Exercise requirements: Set down exactly, with nothing added, the lines from the one containing "Plus de News (619, 1814)" through the end of the entries.

(Saved data entries)
----

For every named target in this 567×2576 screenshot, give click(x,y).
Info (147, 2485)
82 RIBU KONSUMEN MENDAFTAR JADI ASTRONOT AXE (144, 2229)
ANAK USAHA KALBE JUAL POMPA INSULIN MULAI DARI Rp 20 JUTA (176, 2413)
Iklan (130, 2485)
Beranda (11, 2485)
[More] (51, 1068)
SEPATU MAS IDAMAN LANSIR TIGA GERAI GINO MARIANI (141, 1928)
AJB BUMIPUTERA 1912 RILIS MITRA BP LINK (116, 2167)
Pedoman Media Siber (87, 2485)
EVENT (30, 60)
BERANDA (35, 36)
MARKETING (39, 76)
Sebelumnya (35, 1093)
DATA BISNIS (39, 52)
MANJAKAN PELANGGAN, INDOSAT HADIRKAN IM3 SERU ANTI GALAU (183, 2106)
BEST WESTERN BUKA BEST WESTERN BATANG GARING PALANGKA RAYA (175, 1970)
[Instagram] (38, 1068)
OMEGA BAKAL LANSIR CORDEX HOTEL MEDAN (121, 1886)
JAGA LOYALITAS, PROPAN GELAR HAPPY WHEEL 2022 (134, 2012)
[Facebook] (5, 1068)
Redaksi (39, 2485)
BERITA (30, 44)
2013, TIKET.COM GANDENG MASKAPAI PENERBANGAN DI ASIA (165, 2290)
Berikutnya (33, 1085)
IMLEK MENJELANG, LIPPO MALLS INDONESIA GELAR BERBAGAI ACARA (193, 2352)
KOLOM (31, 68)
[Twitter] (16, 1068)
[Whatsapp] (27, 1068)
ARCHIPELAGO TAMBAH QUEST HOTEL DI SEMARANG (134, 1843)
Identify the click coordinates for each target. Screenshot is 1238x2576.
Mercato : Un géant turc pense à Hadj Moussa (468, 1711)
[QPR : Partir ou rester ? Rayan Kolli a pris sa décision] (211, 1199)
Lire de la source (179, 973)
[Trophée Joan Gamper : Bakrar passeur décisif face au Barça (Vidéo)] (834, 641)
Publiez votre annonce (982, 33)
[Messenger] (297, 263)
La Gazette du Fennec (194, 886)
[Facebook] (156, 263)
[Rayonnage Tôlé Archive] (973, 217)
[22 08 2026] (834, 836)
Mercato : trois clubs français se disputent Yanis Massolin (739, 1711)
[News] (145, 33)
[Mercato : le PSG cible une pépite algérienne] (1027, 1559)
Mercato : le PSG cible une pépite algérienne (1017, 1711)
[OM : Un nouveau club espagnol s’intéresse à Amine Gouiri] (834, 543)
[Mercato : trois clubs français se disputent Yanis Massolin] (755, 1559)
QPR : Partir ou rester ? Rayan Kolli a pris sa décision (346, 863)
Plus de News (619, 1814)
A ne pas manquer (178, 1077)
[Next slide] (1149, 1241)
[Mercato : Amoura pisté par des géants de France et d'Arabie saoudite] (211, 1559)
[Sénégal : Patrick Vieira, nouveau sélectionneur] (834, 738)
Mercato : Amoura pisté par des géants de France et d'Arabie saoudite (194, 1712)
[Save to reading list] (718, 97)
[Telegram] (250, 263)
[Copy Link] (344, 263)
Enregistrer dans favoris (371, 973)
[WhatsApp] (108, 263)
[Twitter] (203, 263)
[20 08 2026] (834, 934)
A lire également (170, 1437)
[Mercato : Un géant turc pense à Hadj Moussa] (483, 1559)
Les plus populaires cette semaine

----

Answer to the exercise:
Plus de News (619, 1814)
A ne pas manquer (178, 1077)
[Next slide] (1149, 1241)
[Mercato : Amoura pisté par des géants de France et d'Arabie saoudite] (211, 1559)
[Sénégal : Patrick Vieira, nouveau sélectionneur] (834, 738)
Mercato : Amoura pisté par des géants de France et d'Arabie saoudite (194, 1712)
[Save to reading list] (718, 97)
[Telegram] (250, 263)
[Copy Link] (344, 263)
Enregistrer dans favoris (371, 973)
[WhatsApp] (108, 263)
[Twitter] (203, 263)
[20 08 2026] (834, 934)
A lire également (170, 1437)
[Mercato : Un géant turc pense à Hadj Moussa] (483, 1559)
Les plus populaires cette semaine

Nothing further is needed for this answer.